2-0 out of 5 stars Nothing New
This book was written over 60 years ago, the pivot point referred to in the book is simply what we call today a trend reversal. Only the first 56 pages are actually livermore`s writing, the rest of the book is all smitten trying to fill pages repeating the things livermore says in the beginning of the book. No big revelation in this book that you won`t find in any decent modern Technical analysis book. The material is a bit outdated, technical analysis has come a long way since the writing of this book. (Reminicences of a stock operator) , would give you a better idea of livermore`s philosophy on trading than this book if thats what you want.

3-0 out of 5 stars Shoot the works!
Jessie!
First off the pictures are magnificent as far as seeing about Jessie's life. Jessie took many millions of dollars out of Wall Street but he played for the game. He was up and down so often, and so high, that there was nothing left after the thrill was gone.

The antidotes on Jesse's life are very entertaining but not much use to refining a traders technique. If he had died a few years sooner he would have been a hero. As it is people confuse this personal life with that of a great trader who just got tired.

The included "Livermore Secret Market Key," reprint contains a wealth of information from Livermore's own hand. If I did not already have it, Smitten's book might have been useful.

Cycles!
Jesse mentions market swings from 5 to 20 points that take from a week to a month. It seems like Jesse is talking about what we now call cycles when he refers to the time element. Trading into the future.

Trends!
He talks about this idea that the best trades are those that show a profit right from the start. Therefore, by definition if a trade dips into a loss and violates your definition of what a trailing trend is, Speculators lose no sleep jettising it off right away.

Never permit speculative ventures to turn into investments. Involuntary Investors ... make a bet, stay with it, and if it goes wrong, they lose it all, "they buy a stock that goes down, and they refuse to sell and take their loss."

Trends work automatically, and consistently along certain lines. If you recognize a trend and wait to get in at the precise time, drawdowns should be at a minimum. The drawdown itself should flash a danger signal.

Pyramiding!
When your security is acting right you can safely add to your line from then forward.

One of the unique ideas that I may have overlooked in Reminiscences is that entering a trade a little late is a bit of added insurance.

There is a psychological value in drawing money out of your winnings. Something I just love to do.

Pivot Point!
There is allot in here about his Pivotal Point entry. However, unless you can get it out of the "Livermore Secret Market Key," reprint contained in the book you will not find it in the "Smitten," part.

Anyone can see where pivot points were, the psychological entry point can be determined when groups of other securities confirm the change in trend.

Double bottoms!
Jessie gets into what we now call a double bottom.

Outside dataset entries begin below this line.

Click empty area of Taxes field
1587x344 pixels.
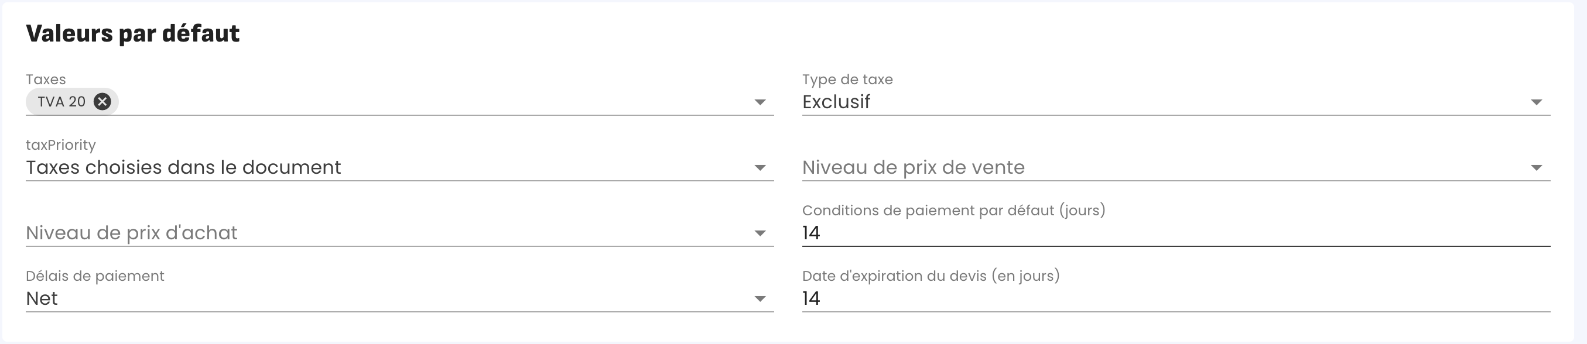point(431,102)
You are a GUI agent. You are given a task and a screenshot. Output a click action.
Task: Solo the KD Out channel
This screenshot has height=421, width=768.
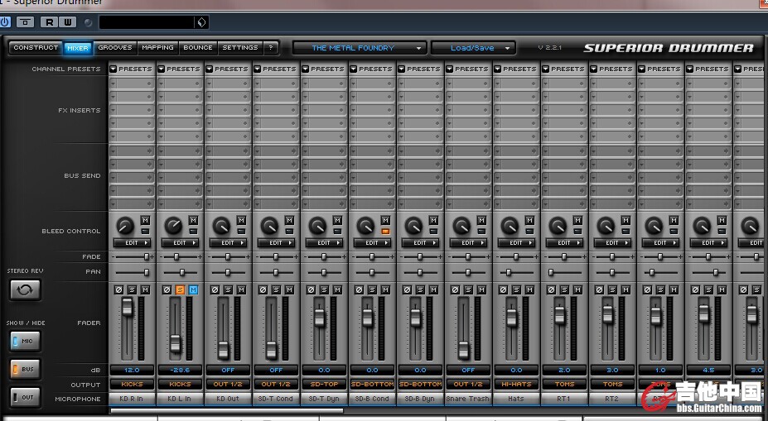click(228, 289)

The first bottom is the primary pivotal point the second bottom (or top) is what he calls the "Continuation Pivotal Point."

CPR's!
Jesse did early work on what we now call CPR's. Closing Price Reversals. CPR's often occur at the Pivotal Point.

He teaches us to only trade on pivot points. But then goes on to explain the benefits of Box-break outs, trading on new highs and new lows.

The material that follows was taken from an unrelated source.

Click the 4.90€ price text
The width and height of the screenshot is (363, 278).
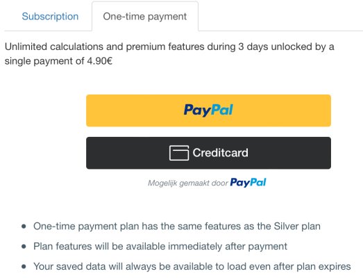pos(100,61)
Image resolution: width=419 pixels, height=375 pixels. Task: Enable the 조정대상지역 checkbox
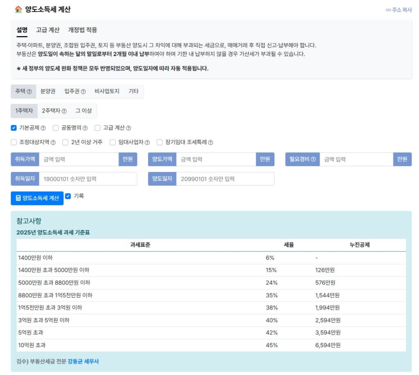[x=13, y=142]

Livermore's system of Sister Stocks is clearly explained and is a welcomed addition to Reminiscences. I wonder why Smitten did not show these as a spread?

Money Management!
Your position is defined as the percentage of your portfolio you will invest in any single situation.

Find your Pivotal Points and trade in the direction of the momentum. It is the big swing that makes the big money for you.

Jessie suggests averaging up, "within the pivot point range," without defining what a "pivot point range," is. It may be the center reaction in the W of a double bottom.

The final time to pyramid is a break out (of the pivot point range?) on heavy volume. It is riskier to enter a pyramiding action when the stock is far from the base.

My take on this is that Reminiscences of a Stock Operator by Edwin Lefèvre is more helpful to a trader than "how to trade in Stocks."

The bottom line on Livermore's money management still remains something I learned from Stanley Kroll. To Quote Jessie Livermore in "How to Trade in Stocks."

Shoot the Works!
"The only area I may have differed from most speculators, was when I felt I was truly right, dead right, for-damn-sure right-then I would go all the way, shoot the works."

4-0 out of 5 stars Reminiscences II
...I would come back from my grave to personally scalp the person who dared to illustrate my books with photos taken at all the low points of my live and dares to comment on these as Richard Smitten has done.

It is interesting to see at Amazon.de that there actually exists a German translation of a book in which the also famous Richard Wyckoff interviews Jesse Livermore.
Why not publish the English original also ???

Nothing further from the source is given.